審美性の高い高強度部材をオーダーメイドで製作

背景

人工歯やメガネフレームなどに代表されるオーダーメイド製品は、高品質であることが求められますが、その製作においては人の手作業に依存する工程が多く、手間(コスト)がかかるのが実情です。そのため3Dプリンターによるオーダーメイド品の作成が期待され、検討されてきています。しかしながら、これまでの3Dプリンティング技術では単色でしか作成できず、審美性(見た目の美しさ)の低さが問題となっていました。

解決したこと

オーダーメイド製品をフルカラー造形により高い審美性で製作できる方式として、紫外線硬化樹脂を使用するインクジェット式3Dプリンター(マテリアルジェッティング)が知られています。しかし、この方式の造形物は強度が低いため、用途がデザイン試作に限定されています。

リコーは、インク/プロセスを統合した独自技術により、マテリアルジェッティング方式の強度を改良し、そのフルカラー化を実現しました。この技術により、高強度、高精度、フルカラーをすべて両立した3Dプリンターが実現可能となります。

技術の特徴

1. フィラー(粒子)添加インクのフルカラー造形技術

技術概略は下図になります。インクはフィラー(充填剤となる粒子)を添加して強度を大幅に向上させつつ、吐出可能な物性を保持しています。フィラーが含有された高強度な白インク(ホワイト)と高透明インク(クリアインク)をメインに使用し、カラーインクは高濃度で少量配置することにより、強度とカラーを両立することができます。また、造形物はモノマー配合技術による最適化により、高い安全性が期待できます。

図1. 造形技術概略

2. 高い強度と審美性

人工歯でも適用可能なレベルの高強度な造形物が作成できます。また、色の異なる部材を一括で同時に造形することができるため、フルカラーによる高い審美性が表現できます。(図2)

図2. 造形物(義歯を一括造形)

カラーインクは小滴(少量)での印字を行うことで、高精度に描画することもできます。(図3)

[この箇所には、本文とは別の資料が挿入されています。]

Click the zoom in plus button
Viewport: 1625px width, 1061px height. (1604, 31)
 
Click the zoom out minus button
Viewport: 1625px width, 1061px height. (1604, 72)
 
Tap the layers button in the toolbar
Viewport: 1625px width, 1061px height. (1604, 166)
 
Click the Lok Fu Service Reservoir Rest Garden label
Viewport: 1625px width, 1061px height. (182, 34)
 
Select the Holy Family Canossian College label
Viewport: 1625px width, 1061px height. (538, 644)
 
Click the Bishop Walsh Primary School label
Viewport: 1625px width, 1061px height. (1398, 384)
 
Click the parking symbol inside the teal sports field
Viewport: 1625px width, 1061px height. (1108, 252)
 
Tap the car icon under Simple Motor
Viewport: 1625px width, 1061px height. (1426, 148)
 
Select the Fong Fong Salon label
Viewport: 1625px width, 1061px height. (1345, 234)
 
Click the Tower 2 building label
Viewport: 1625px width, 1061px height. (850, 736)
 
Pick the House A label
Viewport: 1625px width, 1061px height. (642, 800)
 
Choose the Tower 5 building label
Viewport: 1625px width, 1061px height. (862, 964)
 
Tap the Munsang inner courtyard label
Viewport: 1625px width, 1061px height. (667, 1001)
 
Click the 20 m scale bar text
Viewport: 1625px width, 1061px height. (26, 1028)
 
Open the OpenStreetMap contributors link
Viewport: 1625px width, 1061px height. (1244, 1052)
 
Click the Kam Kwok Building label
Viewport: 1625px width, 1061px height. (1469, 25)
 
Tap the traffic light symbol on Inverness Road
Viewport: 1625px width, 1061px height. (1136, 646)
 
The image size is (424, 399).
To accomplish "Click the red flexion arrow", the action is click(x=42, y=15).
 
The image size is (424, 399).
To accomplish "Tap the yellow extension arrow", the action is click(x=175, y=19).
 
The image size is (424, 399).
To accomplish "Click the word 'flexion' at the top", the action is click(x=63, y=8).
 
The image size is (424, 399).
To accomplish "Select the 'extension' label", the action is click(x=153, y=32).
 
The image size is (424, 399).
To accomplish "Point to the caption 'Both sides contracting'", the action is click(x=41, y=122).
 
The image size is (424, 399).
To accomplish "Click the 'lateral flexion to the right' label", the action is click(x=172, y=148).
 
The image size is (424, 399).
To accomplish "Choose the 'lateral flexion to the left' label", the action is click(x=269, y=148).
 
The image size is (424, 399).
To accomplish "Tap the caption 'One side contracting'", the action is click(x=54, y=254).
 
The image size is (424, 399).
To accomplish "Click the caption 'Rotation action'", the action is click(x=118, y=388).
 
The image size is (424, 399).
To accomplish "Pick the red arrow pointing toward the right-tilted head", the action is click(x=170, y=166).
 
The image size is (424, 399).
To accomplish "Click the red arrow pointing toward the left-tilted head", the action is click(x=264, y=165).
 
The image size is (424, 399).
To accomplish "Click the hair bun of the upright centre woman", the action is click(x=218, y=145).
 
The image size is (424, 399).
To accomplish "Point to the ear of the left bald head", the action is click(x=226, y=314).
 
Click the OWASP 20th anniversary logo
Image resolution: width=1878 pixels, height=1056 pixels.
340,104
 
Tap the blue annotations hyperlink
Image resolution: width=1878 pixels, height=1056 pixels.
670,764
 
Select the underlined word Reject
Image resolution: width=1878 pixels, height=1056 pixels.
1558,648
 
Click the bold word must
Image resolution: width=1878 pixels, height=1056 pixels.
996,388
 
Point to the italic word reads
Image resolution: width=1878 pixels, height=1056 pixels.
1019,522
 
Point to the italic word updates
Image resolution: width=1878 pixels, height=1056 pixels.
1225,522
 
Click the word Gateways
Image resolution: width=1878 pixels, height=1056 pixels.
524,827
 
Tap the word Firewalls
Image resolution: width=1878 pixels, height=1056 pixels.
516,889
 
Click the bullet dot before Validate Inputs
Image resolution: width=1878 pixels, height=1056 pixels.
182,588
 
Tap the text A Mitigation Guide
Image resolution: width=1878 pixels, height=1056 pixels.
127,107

図3. 印字の微細性(厚み1mmのクリア造形物内部にカラーインクで描画)

リコーの想い

リコーは、長年培ってきたインクジェットヘッド技術、インク・サプライ技術、プリンティングシステム技術の3つのキーテクノロジーを応用・発展させ、世の中の常識を変える“ものづくりデジタル変換”で、新しい価値の実現を目指しています。3Dプリンターの活用により、製造工程の短縮化を図ったり、複雑な工程を一挙に製造したりすることで、必要最小限の資源で、手間なく高品質な製品を作成することが期待されていますが、各方式でさまざまな制約があるのが現状です。本技術により、これまで作成が困難だった複雑で審美性の高い製品を、高い強度、耐久性で、効率よく作成することができるようになります。本技術が、脱炭素社会・循環型社会実現の一助となるべく開発を進めていきます。